Reproducibility manifest: RNG seeds, dependency versions, git commit.

Captures all information needed to reproduce a benchmark run.

Manifest dataclass

Reproducibility manifest for a benchmark run.

build_manifest(problem_ids=None, solver_names=None, seeds=None)

Build a reproducibility manifest for the current environment.

Hardware Benchmarks

hardware_benchmarks

Hardware benchmark framework for quantum finance validation campaigns.

Provides configurable benchmark runners for QAOA and QAE circuits on real hardware (IBM, IonQ via Braket) with statistical analysis, error mitigation comparison, and reproducibility manifests.

HardwareBenchmarkConfig dataclass

Configuration for a hardware benchmark campaign.

Parameters

target_devices : list[str] Backend identifiers to benchmark on. qubit_counts : list[int] Number of qubits to test at each scale. qaoa_depths : list[int] QAOA circuit depths (p values) to benchmark. qae_precisions : list[int] QAE precision levels (number of evaluation qubits). shots : int Number of measurement shots per circuit. n_runs : int Number of independent runs for statistical analysis. mitigation_methods : list[str] Error mitigation methods to apply: "none", "zne", "trex", "readout". seed : int | None Base random seed for reproducibility.

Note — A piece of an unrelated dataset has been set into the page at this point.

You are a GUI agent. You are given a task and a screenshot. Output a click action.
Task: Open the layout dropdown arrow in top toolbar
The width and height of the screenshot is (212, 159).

HardwareBenchmarkResult dataclass

Result from a single hardware benchmark run.

Parameters

device_id : str Backend identifier used. circuit_type : str Type of circuit: "qaoa", "qae", "mitigation". n_qubits : int Number of qubits in the circuit. depth : int Circuit depth. approximation_ratio : float Ratio of achieved vs optimal objective (for QAOA). success_probability : float Probability of measuring the correct/target state. wall_clock_time : float Wall-clock time in seconds. raw_results : dict[str, Any] Raw measurement counts and metadata. mitigated_results : dict[str, Any] Results after error mitigation (if applied). confidence_interval : tuple[float, float] 95% confidence interval for the primary metric. metadata : dict[str, Any] Additional benchmark metadata.

HardwareBenchmarkRunner

Runner for hardware validation benchmark campaigns.

Executes QAOA and QAE circuits on specified backends, collects statistics over multiple runs, and generates reproducibility manifests.

config property

Return the benchmark configuration.

results property

Return collected results.

run_qaoa_benchmark(problem, backend, config=None)

Run QAOA benchmarks at various qubit counts and depths.

Parameters

problem : Problem or dict Problem specification with QUBO parameters. backend : Backend Quantum backend to execute on. config : HardwareBenchmarkConfig | None Override config; uses self._config if None.

Returns

List of HardwareBenchmarkResult, one per (qubit_count, depth, run).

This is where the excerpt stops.